* [Exercise directions]: Collect each line in the records below that contains the string "what", and copy each such line. Case counts.

* [Records supplied]:
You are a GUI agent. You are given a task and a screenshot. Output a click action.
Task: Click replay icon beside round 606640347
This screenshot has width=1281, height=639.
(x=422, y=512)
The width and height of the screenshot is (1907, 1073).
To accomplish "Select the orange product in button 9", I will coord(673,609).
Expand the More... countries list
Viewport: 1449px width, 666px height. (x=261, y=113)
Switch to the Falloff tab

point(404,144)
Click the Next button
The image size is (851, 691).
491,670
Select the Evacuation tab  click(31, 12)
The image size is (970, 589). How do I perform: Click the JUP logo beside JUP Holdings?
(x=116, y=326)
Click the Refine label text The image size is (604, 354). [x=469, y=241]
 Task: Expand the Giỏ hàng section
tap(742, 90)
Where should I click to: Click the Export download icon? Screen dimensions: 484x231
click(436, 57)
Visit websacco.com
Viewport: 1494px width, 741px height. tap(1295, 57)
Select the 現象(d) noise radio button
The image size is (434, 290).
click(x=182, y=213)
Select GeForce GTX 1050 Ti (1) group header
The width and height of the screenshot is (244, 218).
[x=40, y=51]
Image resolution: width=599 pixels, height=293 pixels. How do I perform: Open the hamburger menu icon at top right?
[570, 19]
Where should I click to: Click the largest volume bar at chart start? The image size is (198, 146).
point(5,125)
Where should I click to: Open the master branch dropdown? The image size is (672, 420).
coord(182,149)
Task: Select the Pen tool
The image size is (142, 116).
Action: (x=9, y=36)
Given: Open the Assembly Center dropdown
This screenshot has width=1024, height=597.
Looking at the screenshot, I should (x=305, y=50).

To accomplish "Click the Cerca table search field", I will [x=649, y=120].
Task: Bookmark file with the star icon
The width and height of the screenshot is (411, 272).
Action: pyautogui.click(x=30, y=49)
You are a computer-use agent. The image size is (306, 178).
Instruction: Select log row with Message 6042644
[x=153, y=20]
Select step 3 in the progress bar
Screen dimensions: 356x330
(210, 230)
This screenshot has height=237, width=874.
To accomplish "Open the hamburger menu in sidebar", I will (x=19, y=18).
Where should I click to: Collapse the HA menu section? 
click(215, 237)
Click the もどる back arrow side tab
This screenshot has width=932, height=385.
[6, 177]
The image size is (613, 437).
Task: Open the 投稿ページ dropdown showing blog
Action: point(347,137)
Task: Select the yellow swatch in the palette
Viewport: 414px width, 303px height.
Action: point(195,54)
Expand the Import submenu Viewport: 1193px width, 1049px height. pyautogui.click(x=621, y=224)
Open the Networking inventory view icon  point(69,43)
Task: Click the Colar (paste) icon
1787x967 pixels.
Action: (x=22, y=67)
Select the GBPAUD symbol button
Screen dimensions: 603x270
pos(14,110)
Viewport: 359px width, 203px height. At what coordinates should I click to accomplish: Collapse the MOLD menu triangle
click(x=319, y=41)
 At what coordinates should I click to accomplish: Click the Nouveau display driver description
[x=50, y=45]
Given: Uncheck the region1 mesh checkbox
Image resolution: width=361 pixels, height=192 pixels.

* [Response below]:
Viewport: 359px width, 203px height. At what coordinates should I click to accomplish: Collapse the MOLD menu triangle
 At what coordinates should I click to accomplish: Click the Nouveau display driver description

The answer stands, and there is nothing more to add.